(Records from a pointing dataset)
···

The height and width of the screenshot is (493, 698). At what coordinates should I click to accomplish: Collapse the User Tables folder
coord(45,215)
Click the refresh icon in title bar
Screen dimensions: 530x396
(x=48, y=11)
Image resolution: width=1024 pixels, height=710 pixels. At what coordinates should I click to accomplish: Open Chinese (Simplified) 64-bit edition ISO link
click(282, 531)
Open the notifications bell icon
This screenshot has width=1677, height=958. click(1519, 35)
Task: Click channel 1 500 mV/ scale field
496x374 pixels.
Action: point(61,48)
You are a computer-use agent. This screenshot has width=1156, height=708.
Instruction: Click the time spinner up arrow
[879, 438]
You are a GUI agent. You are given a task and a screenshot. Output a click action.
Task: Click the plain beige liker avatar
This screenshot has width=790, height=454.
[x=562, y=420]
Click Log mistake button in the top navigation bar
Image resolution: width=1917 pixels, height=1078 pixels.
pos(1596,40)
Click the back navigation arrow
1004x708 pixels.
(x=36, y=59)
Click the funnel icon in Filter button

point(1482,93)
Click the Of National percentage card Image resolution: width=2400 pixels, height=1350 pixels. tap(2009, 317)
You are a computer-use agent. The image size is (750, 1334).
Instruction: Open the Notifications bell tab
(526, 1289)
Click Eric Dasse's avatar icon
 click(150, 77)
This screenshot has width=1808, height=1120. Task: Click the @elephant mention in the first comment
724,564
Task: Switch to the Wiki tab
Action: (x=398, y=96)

···

*Job*. Reproduce the stretch from the line containing "You are a computer-use agent. This" through the final line of the records, including both ends.

*Exercise response*.
You are a computer-use agent. This screenshot has width=1156, height=708.
Instruction: Click the time spinner up arrow
[879, 438]
You are a GUI agent. You are given a task and a screenshot. Output a click action.
Task: Click the plain beige liker avatar
This screenshot has width=790, height=454.
[x=562, y=420]
Click Log mistake button in the top navigation bar
Image resolution: width=1917 pixels, height=1078 pixels.
pos(1596,40)
Click the back navigation arrow
1004x708 pixels.
(x=36, y=59)
Click the funnel icon in Filter button

point(1482,93)
Click the Of National percentage card Image resolution: width=2400 pixels, height=1350 pixels. tap(2009, 317)
You are a computer-use agent. The image size is (750, 1334).
Instruction: Open the Notifications bell tab
(526, 1289)
Click Eric Dasse's avatar icon
 click(150, 77)
This screenshot has width=1808, height=1120. Task: Click the @elephant mention in the first comment
724,564
Task: Switch to the Wiki tab
Action: (x=398, y=96)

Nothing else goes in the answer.